▶ _Exercise data_
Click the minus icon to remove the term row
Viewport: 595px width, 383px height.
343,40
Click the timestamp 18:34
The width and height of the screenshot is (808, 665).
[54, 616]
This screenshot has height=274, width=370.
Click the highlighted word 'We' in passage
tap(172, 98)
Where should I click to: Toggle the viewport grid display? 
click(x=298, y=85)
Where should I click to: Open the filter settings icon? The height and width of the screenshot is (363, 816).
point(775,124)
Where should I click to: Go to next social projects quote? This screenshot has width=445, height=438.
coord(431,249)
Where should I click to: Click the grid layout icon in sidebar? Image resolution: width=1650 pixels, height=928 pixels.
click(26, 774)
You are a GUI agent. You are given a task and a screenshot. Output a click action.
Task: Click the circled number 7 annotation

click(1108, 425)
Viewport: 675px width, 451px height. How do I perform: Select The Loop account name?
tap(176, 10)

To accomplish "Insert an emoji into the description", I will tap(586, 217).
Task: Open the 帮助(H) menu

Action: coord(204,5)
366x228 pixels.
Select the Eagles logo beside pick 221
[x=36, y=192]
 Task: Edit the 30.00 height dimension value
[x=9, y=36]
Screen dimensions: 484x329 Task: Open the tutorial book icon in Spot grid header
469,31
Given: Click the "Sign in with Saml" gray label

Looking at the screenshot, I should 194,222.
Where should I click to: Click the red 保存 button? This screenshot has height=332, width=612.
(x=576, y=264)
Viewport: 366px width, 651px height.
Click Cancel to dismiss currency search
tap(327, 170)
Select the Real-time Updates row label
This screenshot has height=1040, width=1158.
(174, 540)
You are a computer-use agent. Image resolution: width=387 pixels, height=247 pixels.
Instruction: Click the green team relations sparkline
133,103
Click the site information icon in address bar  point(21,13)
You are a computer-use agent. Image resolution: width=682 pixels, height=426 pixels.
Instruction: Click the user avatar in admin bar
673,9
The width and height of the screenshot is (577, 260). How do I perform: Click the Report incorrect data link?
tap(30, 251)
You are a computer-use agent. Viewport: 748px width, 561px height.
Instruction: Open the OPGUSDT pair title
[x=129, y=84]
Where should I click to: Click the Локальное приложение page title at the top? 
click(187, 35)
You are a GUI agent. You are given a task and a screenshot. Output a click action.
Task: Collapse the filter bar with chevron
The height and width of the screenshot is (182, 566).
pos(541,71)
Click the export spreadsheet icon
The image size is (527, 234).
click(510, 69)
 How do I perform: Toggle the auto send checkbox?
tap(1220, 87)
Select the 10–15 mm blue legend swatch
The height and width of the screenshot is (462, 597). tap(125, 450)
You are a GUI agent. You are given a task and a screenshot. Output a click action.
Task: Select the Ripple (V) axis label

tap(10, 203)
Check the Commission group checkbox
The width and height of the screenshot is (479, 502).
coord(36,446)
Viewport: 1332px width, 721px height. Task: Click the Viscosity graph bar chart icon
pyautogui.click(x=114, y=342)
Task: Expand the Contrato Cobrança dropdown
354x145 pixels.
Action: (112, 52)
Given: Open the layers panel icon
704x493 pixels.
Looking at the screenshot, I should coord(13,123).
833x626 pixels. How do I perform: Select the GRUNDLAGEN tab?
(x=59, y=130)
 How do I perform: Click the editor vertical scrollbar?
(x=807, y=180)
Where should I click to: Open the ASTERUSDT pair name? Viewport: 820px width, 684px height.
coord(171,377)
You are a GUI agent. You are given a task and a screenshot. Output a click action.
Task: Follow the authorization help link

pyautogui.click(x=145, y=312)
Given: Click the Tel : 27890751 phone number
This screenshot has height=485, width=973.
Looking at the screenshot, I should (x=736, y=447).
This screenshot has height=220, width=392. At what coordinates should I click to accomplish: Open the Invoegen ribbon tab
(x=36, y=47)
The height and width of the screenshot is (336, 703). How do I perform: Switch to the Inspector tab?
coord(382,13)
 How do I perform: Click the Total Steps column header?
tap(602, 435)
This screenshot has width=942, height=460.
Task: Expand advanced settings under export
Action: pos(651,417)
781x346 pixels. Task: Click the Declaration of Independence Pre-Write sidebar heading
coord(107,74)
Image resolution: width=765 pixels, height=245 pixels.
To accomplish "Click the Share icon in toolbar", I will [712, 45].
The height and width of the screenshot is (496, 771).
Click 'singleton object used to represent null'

▶ _What needs to be done_
Please, from the material above, copy only the lines from the line with "833x626 pixels. How" up to and including the line with "Given: Click the Tel : 27890751 phone number", exactly as written.

▶ _Your solution_
833x626 pixels. How do I perform: Select the GRUNDLAGEN tab?
(x=59, y=130)
 How do I perform: Click the editor vertical scrollbar?
(x=807, y=180)
Where should I click to: Open the ASTERUSDT pair name? Viewport: 820px width, 684px height.
coord(171,377)
You are a GUI agent. You are given a task and a screenshot. Output a click action.
Task: Follow the authorization help link

pyautogui.click(x=145, y=312)
Given: Click the Tel : 27890751 phone number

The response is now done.